_Records supplied_.
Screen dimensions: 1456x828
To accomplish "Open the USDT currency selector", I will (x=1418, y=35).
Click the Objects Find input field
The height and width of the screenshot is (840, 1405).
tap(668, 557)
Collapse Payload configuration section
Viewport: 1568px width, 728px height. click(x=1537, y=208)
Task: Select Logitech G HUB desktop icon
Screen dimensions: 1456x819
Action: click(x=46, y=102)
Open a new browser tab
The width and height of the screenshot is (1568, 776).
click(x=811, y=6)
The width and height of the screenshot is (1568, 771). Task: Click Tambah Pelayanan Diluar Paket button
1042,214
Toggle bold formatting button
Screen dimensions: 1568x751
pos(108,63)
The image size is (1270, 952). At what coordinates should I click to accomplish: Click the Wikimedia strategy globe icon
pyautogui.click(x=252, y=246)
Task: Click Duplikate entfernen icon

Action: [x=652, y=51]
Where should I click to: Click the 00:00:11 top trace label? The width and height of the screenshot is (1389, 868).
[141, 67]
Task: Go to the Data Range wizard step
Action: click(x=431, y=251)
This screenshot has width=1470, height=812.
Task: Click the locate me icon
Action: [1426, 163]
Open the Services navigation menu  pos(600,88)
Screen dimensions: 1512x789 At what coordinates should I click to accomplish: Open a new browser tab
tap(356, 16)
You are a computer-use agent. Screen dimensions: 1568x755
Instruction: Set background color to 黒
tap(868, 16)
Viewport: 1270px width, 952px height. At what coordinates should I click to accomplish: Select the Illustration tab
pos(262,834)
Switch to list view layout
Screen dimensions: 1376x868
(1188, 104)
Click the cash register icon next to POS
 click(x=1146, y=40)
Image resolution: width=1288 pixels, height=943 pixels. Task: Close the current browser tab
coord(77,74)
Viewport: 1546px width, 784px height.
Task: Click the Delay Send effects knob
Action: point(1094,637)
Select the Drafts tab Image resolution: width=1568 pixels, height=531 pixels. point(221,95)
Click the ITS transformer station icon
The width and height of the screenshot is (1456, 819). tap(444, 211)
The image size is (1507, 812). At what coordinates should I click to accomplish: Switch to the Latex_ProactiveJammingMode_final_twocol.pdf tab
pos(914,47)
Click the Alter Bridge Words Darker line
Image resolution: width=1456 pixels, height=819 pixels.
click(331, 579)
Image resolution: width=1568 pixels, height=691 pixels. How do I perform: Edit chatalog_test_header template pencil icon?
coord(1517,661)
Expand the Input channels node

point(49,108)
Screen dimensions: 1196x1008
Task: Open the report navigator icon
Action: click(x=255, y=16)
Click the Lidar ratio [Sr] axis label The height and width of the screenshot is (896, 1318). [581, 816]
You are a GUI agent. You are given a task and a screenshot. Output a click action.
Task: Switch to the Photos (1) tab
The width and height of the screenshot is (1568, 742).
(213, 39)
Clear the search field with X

_Assignment_. Where does the string "agent" appear in the records above? Return every line that holds it.

_Worked solution_.
You are a computer-use agent. Screen dimensions: 1568x755
You are a GUI agent. You are given a task and a screenshot. Output a click action.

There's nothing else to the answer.